LNC Finances Are Challenging

The next LNC meeting will be in Orlando in November. The LNC is perhaps doing at party petition drive in Oklahoma. To advance, the LNC needs to raise $60,000. Of this $30,000 in matching funds came from a single donor, and various efforts are being made to raise the rest, but at this point they are about $6000 short. Either they do raise all of the money or nothing will happen.

The LNC continues to be under financial strain. According to the Treasurer, income for the first half years was $128,000 below expectations. Other financial activities also have not met expectations, but the net result for the half-year is that instead of running a surplus of $46,000 we’ve had a deficit of $49,000. As Alicia Mattson has stressed – see last issue – in 2012 we entered the presidential election year with a $300,000 cash on hand situation. This time, we apparently expect to enter the presidential election year with a zero dollar cash on hand situation.

I memorialized the State Chairs about LNC finances.

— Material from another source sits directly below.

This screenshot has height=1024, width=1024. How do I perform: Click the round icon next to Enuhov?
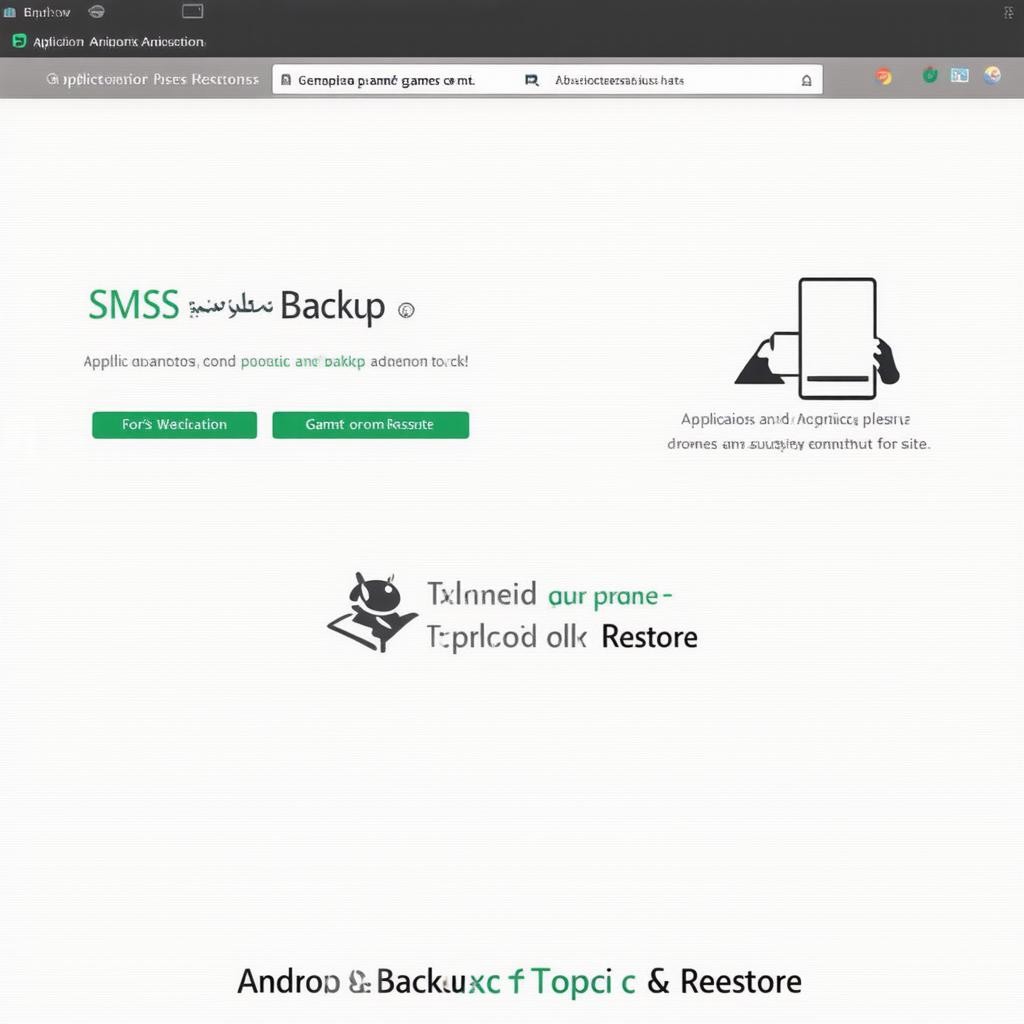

I wrote: “We have received yet another monthly financial report from the LNC. I realize that a few of you do not understand why it might be interesting or important for state chairs to be aware financial situation of our national party. If you are one of those people, I understand your issues, and you have my sympathies. For the rest of us, the situation is not very positive, but is perhaps improving for a change.

“Note that these numbers are from the actual LNC report, which uses GAAP standards, and not from the FEC report, which uses a cash flow basis standard. We shall skip over the minor detail that there is apparently an obscure entry in the GAAP standards saying that if you report to someone other than the IRS, you are required by GAAP to use that someone’s standards and not the IRS’s standards, so that your financial statements can immediately be compared with reconciled against your filings with the other group, without your needing to do any fancy calculations.  The implication of that minor detail is that our filings may not be GAAP-compliant.

“Throughout this discussion, I am simply truncating dollar amounts.  Having said that, for the month of June the total income was $85,009. The total expense was $100,315. The deficit, then, was $15,306. As a result of that and other transactions, the total in the checking and savings accounts fell from $41,566 to $20,798, a decrease of more than $20,700. The LNC has a rule that the cash on hand, the reserve rule, should never fall below $50,000, but the cash on hand has clearly done so, even though we have some other assets whose value increased from $8,903 to $10,342. In addition, there are $41,965 of current liabilities, a slight decrease from last month where there were $44,469, and an amount owed, mostly on the mortgage, is $506,604.

“The LNC is spending money significantly faster than it is taking it in, a situation that has been true for all of the last quarter, in that the deficits for April and May were $20,587 and $11,524, respectively. Note that for July the LNC has hired more staff members.

“We can also compare these transactions with the budget. The budget called for $645,650 of revenue the first half of the year, of which 517,263 actually appeared. That number includes successful fundraising by the board of $33,400, a maximum donation, an event which cannot be assumed to repeat with great frequency. On the bright side, the cost of raising the money was only $111,779, not the budgeted $143,032, for saving of $31,253. One might have proposed that in order to raise money you need to spend money, so that if you cut how much money you are spending on fundraising by close to a quarter, you should not be surprised if less money comes in than you were hoping. The counterpoint to that claim is the years immediately after the 2000 presidential election, when many fundraising letters lost money and did not cover their own expenses.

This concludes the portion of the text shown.